→ **Work instructions**
Below is a listing. Set down exactly the lines from the one containing "Task: Click gray" through the one containing "Expand sustainable aviation", both ends included, and leave out the rest.

→ **Data for this exercise**
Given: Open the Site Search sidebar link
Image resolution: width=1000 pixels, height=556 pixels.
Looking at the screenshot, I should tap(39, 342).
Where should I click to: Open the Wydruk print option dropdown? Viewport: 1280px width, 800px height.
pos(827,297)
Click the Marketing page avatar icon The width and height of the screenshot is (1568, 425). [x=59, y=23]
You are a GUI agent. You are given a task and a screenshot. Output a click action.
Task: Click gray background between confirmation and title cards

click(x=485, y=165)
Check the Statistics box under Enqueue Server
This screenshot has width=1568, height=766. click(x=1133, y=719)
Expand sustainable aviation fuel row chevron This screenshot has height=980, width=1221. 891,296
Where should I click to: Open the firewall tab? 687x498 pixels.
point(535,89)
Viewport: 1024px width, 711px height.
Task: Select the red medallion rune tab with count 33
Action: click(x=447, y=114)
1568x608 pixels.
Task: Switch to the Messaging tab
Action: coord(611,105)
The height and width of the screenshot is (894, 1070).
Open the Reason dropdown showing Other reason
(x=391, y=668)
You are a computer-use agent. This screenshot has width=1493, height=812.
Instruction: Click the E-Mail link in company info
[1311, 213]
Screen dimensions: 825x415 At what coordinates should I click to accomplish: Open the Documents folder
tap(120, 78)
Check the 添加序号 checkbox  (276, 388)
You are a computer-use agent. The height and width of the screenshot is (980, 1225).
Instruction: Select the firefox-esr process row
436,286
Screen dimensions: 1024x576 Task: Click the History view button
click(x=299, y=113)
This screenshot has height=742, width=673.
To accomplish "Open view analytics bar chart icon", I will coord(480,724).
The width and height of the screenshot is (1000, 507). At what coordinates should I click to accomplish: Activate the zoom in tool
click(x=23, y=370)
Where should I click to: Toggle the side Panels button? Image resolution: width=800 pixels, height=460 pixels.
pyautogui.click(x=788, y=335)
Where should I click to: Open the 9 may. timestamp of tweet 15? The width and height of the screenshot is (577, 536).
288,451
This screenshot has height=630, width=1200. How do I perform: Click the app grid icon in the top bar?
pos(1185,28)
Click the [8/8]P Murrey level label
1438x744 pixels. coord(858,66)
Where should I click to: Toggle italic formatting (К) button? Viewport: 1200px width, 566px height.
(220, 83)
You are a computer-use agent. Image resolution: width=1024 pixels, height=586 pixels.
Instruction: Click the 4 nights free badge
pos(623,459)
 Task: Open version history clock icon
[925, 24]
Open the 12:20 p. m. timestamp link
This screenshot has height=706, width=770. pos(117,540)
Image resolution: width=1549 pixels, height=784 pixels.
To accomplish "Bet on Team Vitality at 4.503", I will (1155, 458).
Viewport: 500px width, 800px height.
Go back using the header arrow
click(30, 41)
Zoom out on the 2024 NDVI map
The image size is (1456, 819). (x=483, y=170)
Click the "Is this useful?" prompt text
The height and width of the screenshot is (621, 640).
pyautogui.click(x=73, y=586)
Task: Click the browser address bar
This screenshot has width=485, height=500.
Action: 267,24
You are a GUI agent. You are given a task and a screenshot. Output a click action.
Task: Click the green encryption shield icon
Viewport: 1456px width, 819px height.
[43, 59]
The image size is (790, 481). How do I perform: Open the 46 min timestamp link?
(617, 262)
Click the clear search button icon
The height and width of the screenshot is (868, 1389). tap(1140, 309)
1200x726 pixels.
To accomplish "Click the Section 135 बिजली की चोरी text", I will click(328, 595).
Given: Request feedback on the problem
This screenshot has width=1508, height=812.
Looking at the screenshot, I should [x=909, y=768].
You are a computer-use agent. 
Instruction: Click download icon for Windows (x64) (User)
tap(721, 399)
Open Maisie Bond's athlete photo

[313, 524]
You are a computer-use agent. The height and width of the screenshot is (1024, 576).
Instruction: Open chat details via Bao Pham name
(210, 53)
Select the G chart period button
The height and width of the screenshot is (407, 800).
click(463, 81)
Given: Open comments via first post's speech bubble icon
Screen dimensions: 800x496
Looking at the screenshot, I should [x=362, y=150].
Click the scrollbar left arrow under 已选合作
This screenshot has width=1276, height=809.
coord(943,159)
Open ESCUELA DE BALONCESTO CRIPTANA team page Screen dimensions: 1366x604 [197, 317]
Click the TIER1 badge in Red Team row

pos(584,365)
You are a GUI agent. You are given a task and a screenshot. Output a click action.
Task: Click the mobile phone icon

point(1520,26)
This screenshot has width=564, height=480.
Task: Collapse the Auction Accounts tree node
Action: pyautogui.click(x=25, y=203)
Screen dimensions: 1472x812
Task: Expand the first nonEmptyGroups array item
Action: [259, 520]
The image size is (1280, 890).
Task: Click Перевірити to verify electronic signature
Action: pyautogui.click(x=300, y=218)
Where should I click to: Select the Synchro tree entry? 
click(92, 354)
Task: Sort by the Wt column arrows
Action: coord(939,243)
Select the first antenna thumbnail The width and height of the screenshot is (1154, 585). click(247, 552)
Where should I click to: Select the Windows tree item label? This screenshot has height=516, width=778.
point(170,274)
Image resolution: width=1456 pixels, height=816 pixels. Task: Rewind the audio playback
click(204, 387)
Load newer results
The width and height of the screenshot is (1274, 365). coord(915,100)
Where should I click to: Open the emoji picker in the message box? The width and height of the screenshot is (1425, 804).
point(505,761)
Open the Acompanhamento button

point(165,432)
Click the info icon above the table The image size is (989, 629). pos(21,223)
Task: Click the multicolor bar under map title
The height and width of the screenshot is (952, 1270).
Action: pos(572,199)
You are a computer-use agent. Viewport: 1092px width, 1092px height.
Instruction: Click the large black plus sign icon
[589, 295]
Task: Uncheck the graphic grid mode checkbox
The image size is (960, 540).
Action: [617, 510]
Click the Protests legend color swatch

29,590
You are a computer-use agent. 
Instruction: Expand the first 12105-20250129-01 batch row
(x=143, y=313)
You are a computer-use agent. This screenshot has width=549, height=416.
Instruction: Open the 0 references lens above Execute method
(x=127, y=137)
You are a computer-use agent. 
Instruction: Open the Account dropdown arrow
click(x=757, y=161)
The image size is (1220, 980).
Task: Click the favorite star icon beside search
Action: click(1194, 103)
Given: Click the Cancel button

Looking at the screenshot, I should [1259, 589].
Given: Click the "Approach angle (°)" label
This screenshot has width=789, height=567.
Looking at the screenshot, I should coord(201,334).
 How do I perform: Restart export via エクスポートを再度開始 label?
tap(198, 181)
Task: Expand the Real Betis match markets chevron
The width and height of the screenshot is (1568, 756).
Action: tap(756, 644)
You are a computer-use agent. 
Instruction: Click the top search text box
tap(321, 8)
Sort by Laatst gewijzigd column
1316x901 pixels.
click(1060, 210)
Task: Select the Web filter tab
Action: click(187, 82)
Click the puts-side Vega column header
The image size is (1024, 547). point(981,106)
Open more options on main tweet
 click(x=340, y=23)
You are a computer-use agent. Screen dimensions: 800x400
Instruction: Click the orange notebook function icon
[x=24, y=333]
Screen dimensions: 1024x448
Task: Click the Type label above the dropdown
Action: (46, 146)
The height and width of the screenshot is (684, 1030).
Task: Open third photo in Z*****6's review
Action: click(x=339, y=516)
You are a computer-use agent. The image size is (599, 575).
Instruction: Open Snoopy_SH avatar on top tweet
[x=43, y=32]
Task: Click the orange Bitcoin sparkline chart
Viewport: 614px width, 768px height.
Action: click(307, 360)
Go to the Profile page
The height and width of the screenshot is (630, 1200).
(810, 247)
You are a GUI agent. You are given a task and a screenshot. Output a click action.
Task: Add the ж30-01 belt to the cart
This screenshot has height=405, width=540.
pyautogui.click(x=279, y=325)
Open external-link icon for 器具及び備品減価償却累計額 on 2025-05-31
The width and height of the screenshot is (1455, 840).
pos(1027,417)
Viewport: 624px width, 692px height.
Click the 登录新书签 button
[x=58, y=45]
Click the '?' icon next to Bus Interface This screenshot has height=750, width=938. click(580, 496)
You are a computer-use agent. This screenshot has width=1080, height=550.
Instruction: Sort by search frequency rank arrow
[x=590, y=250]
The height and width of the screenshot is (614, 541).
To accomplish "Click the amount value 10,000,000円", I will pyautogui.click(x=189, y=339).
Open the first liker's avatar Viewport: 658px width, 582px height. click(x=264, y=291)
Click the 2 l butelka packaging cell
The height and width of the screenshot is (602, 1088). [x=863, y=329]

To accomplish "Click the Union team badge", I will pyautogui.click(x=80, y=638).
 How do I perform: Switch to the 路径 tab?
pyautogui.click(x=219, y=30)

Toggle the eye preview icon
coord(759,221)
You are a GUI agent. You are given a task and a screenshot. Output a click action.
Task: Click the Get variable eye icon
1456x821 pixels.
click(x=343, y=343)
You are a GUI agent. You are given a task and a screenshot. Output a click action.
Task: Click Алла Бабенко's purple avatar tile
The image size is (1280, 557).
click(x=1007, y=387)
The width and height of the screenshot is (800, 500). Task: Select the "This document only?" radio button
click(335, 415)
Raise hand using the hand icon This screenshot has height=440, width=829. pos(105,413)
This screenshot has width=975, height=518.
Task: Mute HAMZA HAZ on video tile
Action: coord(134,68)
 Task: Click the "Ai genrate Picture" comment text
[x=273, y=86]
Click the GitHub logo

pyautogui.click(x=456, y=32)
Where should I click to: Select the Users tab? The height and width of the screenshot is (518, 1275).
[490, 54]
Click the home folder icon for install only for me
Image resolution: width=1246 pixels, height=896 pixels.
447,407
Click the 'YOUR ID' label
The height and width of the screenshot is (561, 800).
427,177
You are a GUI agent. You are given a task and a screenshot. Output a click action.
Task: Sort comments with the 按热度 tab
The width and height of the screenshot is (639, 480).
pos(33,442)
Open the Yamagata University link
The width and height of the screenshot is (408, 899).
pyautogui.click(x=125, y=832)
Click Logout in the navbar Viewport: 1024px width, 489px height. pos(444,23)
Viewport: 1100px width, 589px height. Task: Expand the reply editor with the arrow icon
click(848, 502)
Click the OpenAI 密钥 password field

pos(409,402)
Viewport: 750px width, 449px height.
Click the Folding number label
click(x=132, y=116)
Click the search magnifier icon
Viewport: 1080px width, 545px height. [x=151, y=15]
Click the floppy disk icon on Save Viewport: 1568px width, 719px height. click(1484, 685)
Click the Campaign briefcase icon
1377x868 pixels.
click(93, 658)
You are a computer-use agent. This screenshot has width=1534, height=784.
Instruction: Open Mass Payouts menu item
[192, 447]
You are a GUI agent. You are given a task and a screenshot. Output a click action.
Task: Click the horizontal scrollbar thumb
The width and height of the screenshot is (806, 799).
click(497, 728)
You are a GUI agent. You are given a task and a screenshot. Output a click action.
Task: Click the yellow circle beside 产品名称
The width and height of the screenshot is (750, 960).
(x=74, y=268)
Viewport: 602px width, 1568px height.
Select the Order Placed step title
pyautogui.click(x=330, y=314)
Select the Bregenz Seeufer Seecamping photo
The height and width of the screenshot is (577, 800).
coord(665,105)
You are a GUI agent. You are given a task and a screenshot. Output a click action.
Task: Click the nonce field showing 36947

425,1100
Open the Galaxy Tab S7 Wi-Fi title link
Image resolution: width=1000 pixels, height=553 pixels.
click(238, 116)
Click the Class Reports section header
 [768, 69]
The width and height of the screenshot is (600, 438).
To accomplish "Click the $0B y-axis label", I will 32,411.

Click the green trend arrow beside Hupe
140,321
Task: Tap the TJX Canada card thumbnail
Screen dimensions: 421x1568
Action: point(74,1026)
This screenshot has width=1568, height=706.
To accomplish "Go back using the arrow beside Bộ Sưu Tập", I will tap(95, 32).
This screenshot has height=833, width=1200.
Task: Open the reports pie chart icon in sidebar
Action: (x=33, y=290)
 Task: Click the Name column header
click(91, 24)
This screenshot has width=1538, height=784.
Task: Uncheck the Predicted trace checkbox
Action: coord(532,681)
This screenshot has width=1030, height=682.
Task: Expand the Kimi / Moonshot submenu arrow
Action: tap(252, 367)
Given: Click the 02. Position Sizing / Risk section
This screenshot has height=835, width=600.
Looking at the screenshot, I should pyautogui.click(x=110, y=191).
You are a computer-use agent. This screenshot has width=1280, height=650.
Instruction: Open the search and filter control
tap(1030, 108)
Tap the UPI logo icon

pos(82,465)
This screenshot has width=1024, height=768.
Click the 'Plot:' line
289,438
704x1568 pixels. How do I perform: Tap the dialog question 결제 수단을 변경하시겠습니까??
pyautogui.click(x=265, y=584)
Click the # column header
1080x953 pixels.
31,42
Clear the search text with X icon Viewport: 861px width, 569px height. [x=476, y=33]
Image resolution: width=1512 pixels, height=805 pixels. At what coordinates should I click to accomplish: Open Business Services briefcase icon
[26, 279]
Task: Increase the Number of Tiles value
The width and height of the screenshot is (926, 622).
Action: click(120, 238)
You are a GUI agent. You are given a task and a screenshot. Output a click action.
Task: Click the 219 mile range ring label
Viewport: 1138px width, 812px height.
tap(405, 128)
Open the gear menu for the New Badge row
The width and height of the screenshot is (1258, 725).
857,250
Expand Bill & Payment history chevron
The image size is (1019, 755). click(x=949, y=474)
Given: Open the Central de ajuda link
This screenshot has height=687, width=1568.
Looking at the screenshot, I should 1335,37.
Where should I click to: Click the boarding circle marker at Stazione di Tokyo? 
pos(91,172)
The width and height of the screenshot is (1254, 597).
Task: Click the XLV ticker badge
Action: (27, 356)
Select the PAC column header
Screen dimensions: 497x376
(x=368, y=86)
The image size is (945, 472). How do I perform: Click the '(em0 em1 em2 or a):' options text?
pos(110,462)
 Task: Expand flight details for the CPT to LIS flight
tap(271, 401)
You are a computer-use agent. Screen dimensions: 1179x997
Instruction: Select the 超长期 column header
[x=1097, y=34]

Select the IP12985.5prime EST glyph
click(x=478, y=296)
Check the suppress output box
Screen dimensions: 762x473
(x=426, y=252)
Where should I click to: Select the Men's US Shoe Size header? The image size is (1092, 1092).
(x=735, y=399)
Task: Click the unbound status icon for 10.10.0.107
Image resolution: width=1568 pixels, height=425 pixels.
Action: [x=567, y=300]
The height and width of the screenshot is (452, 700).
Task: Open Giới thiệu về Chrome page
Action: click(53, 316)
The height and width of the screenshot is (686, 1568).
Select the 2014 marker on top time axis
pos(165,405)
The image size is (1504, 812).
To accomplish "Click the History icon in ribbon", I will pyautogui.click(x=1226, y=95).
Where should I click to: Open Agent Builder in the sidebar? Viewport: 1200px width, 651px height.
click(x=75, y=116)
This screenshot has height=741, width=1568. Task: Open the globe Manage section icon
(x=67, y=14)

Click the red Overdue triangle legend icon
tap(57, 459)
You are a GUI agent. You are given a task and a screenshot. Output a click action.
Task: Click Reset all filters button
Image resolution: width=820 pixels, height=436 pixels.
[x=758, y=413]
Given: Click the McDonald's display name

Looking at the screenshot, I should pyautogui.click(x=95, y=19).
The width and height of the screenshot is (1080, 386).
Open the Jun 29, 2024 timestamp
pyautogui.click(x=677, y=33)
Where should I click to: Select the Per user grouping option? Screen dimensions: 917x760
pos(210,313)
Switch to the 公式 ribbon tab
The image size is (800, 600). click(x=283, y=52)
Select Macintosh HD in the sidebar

→ **Response for this exercise**
Task: Click gray background between confirmation and title cards

click(x=485, y=165)
Check the Statistics box under Enqueue Server
This screenshot has width=1568, height=766. click(x=1133, y=719)
Expand sustainable aviation fuel row chevron This screenshot has height=980, width=1221. 891,296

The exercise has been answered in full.